Pour une fois, on s’éloigne des reliefs des Alpes, des Pyrénées ou encore du Massif central pour prendre la direction de la Bretagne. Là-bas, on y trouve bien des massifs montagneux, le plus célèbre étant les Monts d’Arrée près de Brest.
Le point culminant de la région est le Roc’h Ruz (nom breton signifiant « roc rouge »). Son sommet se situe à… 385 mètres d’altitude. On est loin, très loin des pistes de ski à plus de 2000 mètres d’altitude dans les Alpes ou du sommet du mont Blanc (4806 m).
Des sommets à 8000 mètres d’altitude
Mais alors pourquoi parler de la Bretagne ? Parce qu’autrefois la région a été très montagneuse, explique le magazine Géo sur son site web. Pour mieux comprendre, il faut faire un grand voyage dans le temps avec une bonne dose d’imagination.

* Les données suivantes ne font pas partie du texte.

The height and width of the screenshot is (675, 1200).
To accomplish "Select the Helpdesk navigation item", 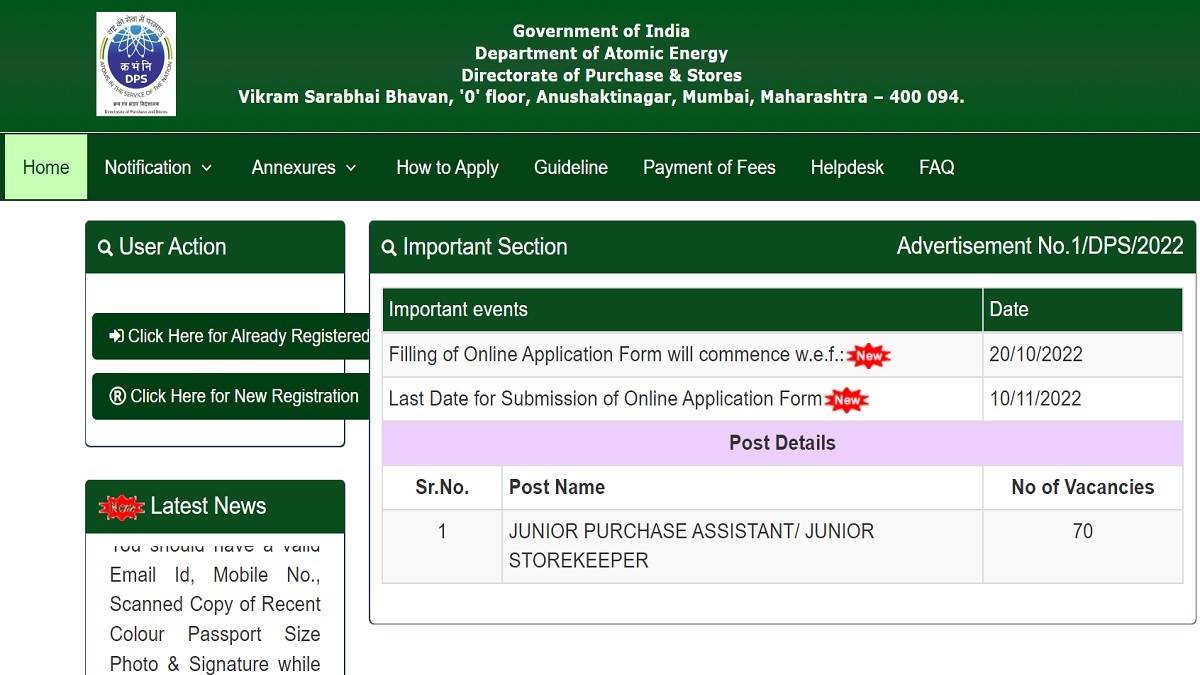I will click(x=847, y=167).
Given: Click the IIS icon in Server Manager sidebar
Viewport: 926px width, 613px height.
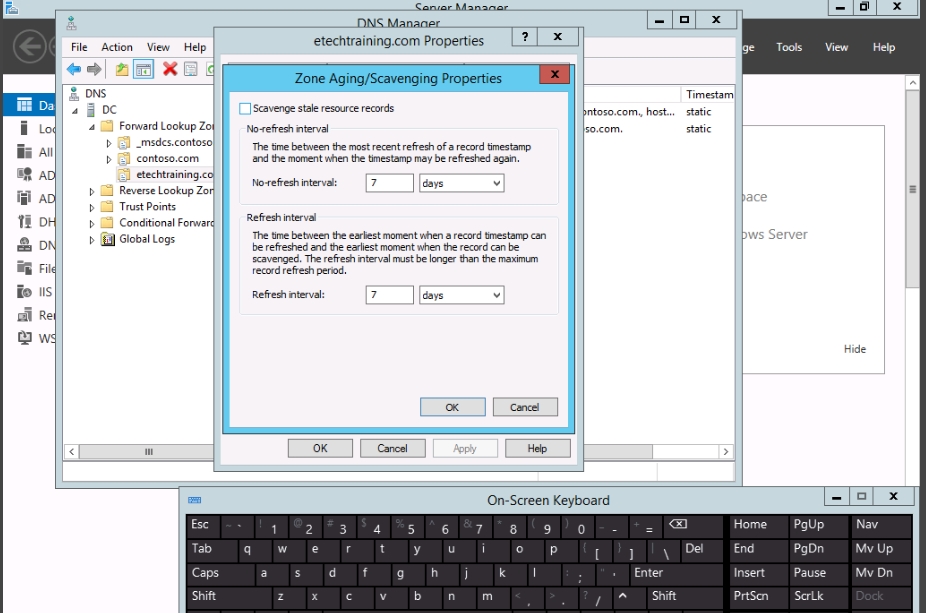Looking at the screenshot, I should (x=24, y=292).
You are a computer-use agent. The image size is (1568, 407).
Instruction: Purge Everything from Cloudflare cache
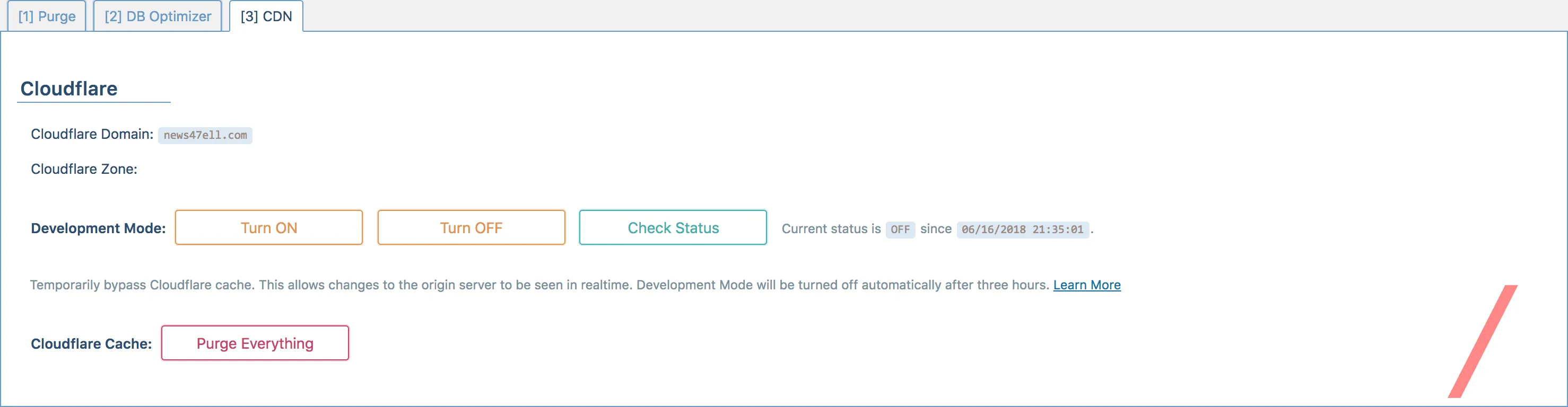point(255,343)
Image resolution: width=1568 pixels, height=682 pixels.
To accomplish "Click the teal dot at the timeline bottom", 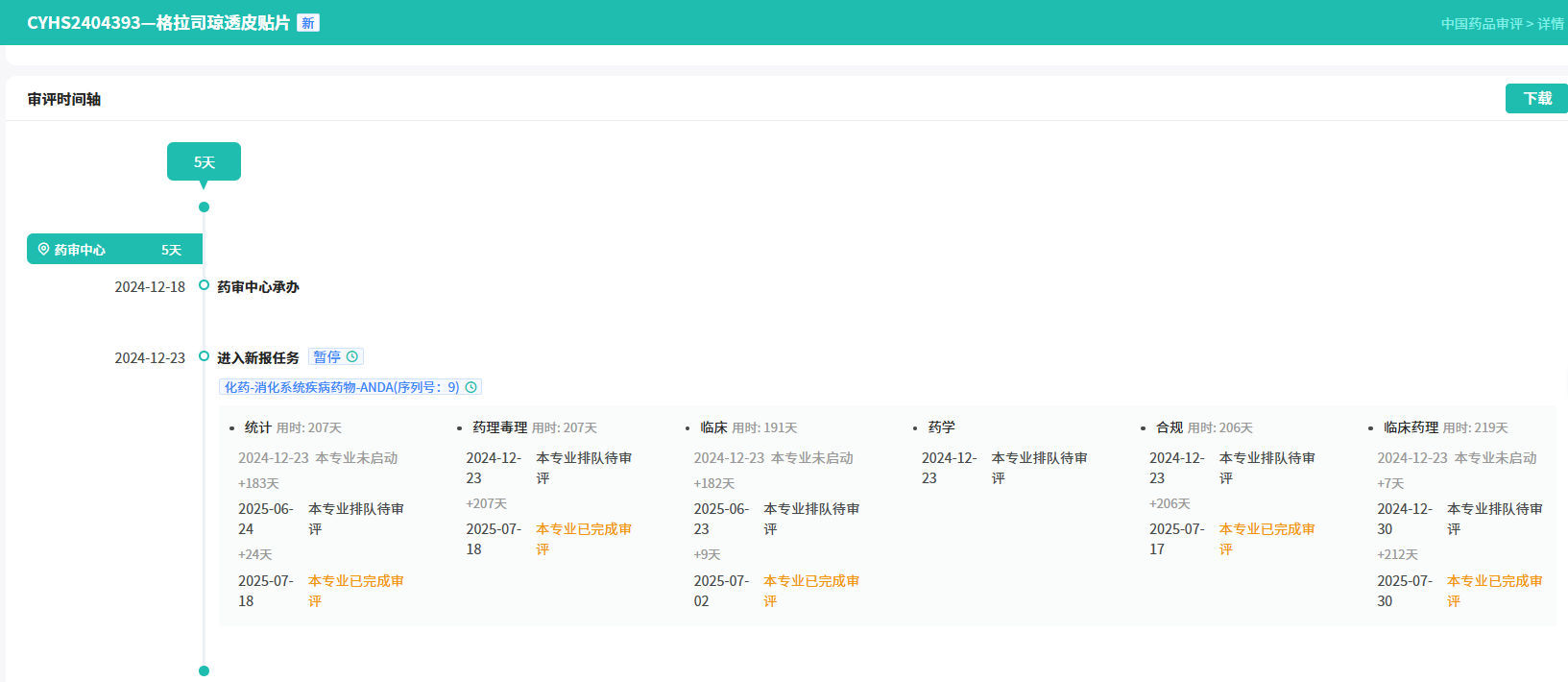I will [x=204, y=671].

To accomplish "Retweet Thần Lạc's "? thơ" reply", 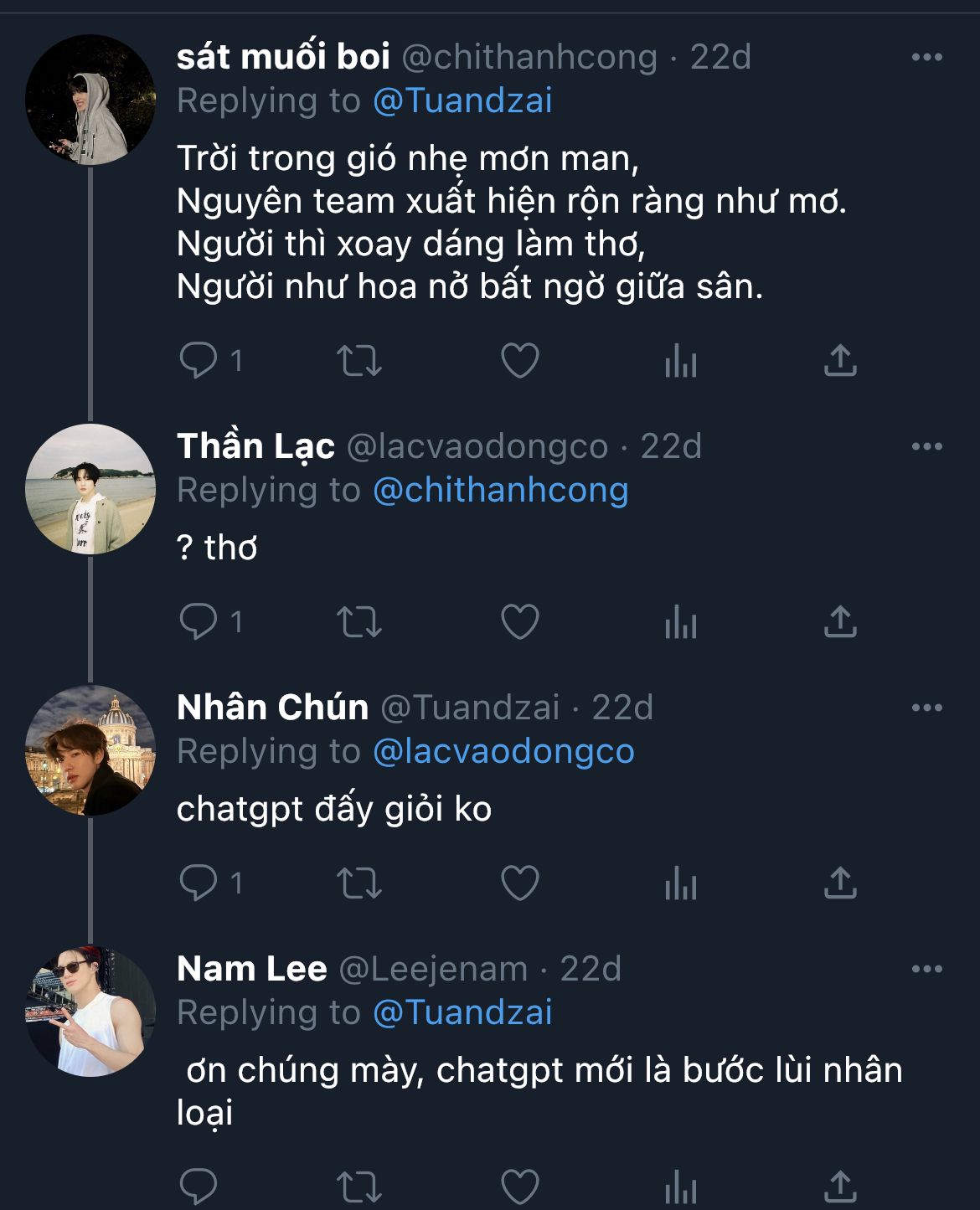I will point(358,622).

Il y a 300 millions d’années, l’altitude moyenne du massif armoricain était de 5000 mètres (plus haut que le mont Blanc) avec des sommets à plus de 8000 mètres d’altitude. La Bretagne, c’était l’Himalaya.
On est à l’époque de la Pangée, le supercontinent qui regroupait toutes les terres émergées. Et avant que ne débute le mouvement des plaques tectoniques, la Bretagne se trouvait beaucoup plus au sud, au niveau de l’Équateur. Malgré l’altitude élevée, le climat y était tropical avec des forêts luxuriantes.
Le temps et l’érosion ont ensuite fait leur effet. Mais la prochaine fois que vous allez vous balader dans le massif armoricain, essayez d’imaginer la Bretagne comme une très grande chaîne de montagnes.